Ei-iE

Canada: Attacks on Ontarian educators’ trade union rights unleashes wave of solidarity

published 4 November 2022 updated 29 November 2022

Education unions in Canada and the world over have shown support for Ontario’s workers and unionists firmly opposed to a bill imposed by the provincial government that threatens school support staff with fines of C$4,000 (€3,000) a day for striking.

Doug Ford’s conservative provincial government passed legislation that unilaterally imposes a contract on education workers and levies hefty fines for striking. The move escalates a bitter dispute over salary demands for education workers, including custodians, early childhood educators and education assistants.

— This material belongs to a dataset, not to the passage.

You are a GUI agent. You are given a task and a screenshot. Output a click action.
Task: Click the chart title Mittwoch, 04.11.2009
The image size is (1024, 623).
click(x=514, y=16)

Bill 28 fast-tracked to counter planned strike

The Canadian Union of Public Employees (CUPE), which represents more than 700,000 workers across Canada, has called for an 11.3% raise for its 55,000 education support workers in Ontario– often the lowest-paid in schools – arguing that stagnant wage growth and high inflation have hit the workers, earning an average of $39,000 a year, the hardest.

The Ontario government has countered with a 2.5% annual raise for the lowest-income workers and 1.5% raises for others.

With little progress on negotiations and a strike planned on 4 November, the government fast-tracked Bill 28 to strip workers’ right to strike, force a contract and impose fines for striking workers of C$4,000 (€3,000) and the union C$500,000 (€375,000) a day. The legislation marks the first time in the county’s history that the right of workers to collectively bargain and to strike was legally stripped away.

A breach to the country’s Charter of Rights and Freedoms

By invoking the rarely used legal mechanism known as the Notwithstanding Clause, which allows provincial and territorial governments to override certain portions of the Charter of Rights and Freedoms for a five-year period, the Ontario government stripped workers of their right to strike, which it maintains was its priority.

Even though Canada’s top court recognised workers’ right to strike as an “indispensable component” of the Charter in 2015, the Notwithstanding Clause wins the day. However, in cases where employees are deemed essential, the right to strike is replaced by arbitration.

The Ontario Bar Association also condemned the move, calling the uncertainty surrounding fundamental rights “potentially destabilising” and prompting fears that any short-term gains won by the Ford government could come at a cost to society “that might not be recognised until it’s too late”.

For the Ontario Public Service Employees Union (OPSEU-SEFPO), which represents approximately 180,000 full- and part-time people working for the Ontario government, called education workers to walk off the job on 4 November “in a monumental show of solidarity with their CUPE colleagues.” The union insisted that “Bill 28 isn’t just an attack on education workers’ collective bargaining rights, it is an attack on all workers’ rights”.

Support from Canada’s education unions

The Canadian Teachers’ Federation (CTF/FCE), an Education International (EI) affiliate, publicly supported Ontario’s education support workers, stating “the Ford government’s trampling of #onted workers' rights is an affront to quality publicly funded public education,” and called on all unions “to take immediate action against this Charter violation and threat to democracy”.

Éric Gingras, president of the Centrale des syndicats du Québec (CSQ) – also an affiliate of EI –, underlined that “the CSQ stands in solidarity with CUPE colleagues in Ontario! A special law in the midst of negotiation is an affront to the right to negotiate. It is also bullying”

International solidarity

“We are in full solidarity with CTF/FCE members in Ontario where shockingly the government has flaunted the Constitution by imposing a contract on 55,000 education support personnel and made any job action illegal,” further highlighted EI General Secretary David Edwards.

Edwards welcomed international solidarity offered to Ontarian educators by education unions around the world.